2020 film by John Suits

Breach, also titled Anti Life or Anti-Life, is a 2020 American science fiction action horror film directed by John Suits, starring Cody Kearsley, Bruce Willis, Rachel Nichols, Thomas Jane, Johnny Messner, Corey Large, Callan Mulvey, Alexander Kane, and Kassandra Clementi. The film was shot in Fitzgerald, Georgia at the soundstages of TMG Studios. It was released by Saban Films in the United States on December 18, 2020.

==Plot==
In 2242 A.D., Earth is suffering an extinction level event, and 300,000 survivors are selected to travel aboard the Ark to a new colony, New Earth. Noah stows away as a junior janitor while his pregnant girlfriend Hayley is placed in stasis. Noah is mentored by veteran janitor Clay, who he initially suspects of building a bomb, but Clay reveals he is brewing moonshine.

Two crew members, Blue and Shady, become infected by a parasitic force. During a workers' party, Noah says he will become a butcher on New Earth. Later, Ortega finds Blue behaving strangely and he kills her. Clay discovers that Hayley is Admiral Adams' daughter, while security officer Stanley finds Shady's decomposed body and identifies Blue as the killer. Blue attacks a security team and is shot dead. An autopsy reveals that his body has been hollowed out by a parasite.

Chambers discovers Noah is a stowaway and Stanley arrests him, but Clay defends him and secures his release.
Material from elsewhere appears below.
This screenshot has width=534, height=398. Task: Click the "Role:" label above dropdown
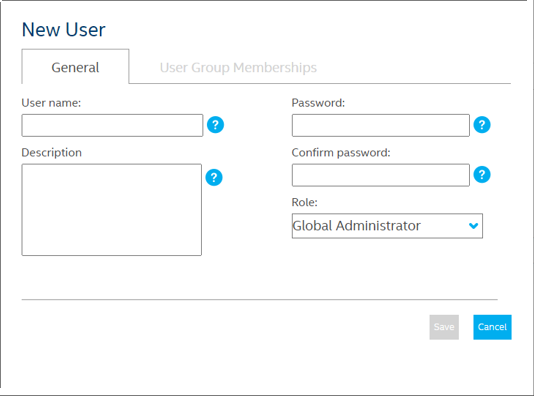point(304,202)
The dead crew members then reanimate, killing Stanley and infecting the remaining crew. Clay, Noah, Teek and Chambers escape to the arsenal, where they attempt to fight the infected with a flame thrower. The resulting fire-suppression mist obscures their vision, and Teek is briefly captured before Clay rescues him. Lincoln escapes alone in a pod but is killed offscreen. Stanley attacks the others at the security bay, but Noah shoots him before he can infect Clay.

With 84 days remaining before reaching New Earth, Clay and the survivors seek a way to protect the passengers. Clay helps Noah reach Admiral Adams, while Teek confesses that he is a hardline revolutionary who engineered the events to prevent humanity's repopulation of New Earth. The Admiral awakens his security team and attempts to repel the infected with heavier weapons. Teek is killed, and the security team is overwhelmed. Blue attacks Noah but collapses after being exposed to cleaning fluid. The Admiral sacrifices himself with a grenade, apparently destroying the infected, but their body parts reconnect.
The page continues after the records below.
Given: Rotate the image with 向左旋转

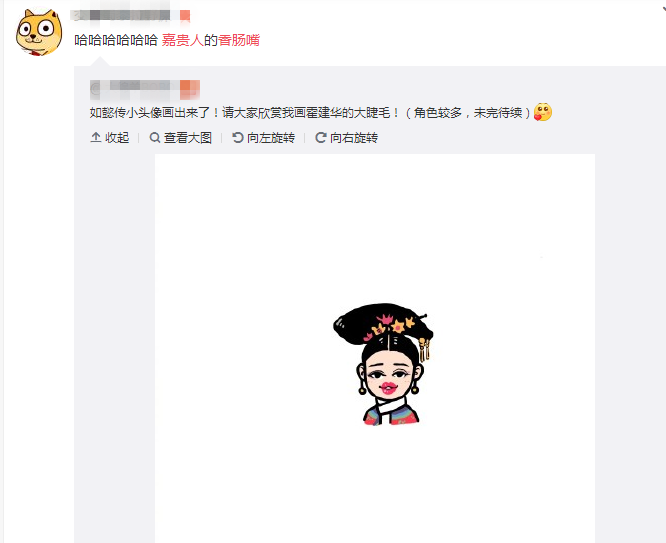Looking at the screenshot, I should (x=263, y=138).
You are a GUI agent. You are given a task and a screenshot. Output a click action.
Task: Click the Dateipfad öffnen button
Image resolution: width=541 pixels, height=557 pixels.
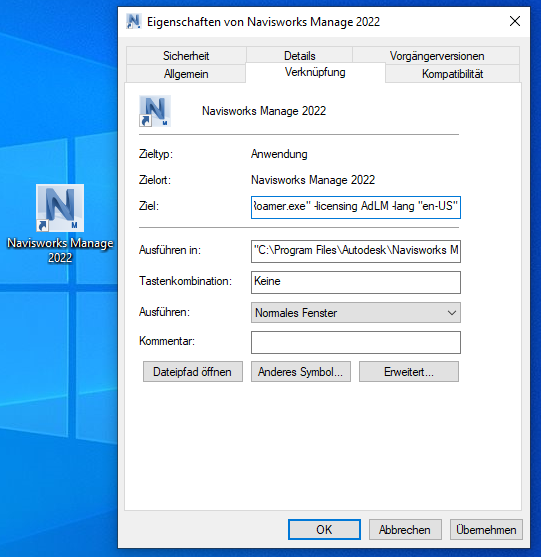tap(193, 372)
A powerful mutant forms while the remaining infected enter the reactor core. Noah explains that the cleaning fluid weakens them, and the group uses Clay's moonshine to make stronger weapons. Chambers realises that the parasite has manipulated events to gain access to the reactor, while Noah concludes that it intends to destroy both the Ark and the last 50 million humans on New Earth. As the passengers begin becoming infected, Clay sends Noah to rescue Hayley. Chambers is killed by the mutant, and Clay is apparently overwhelmed.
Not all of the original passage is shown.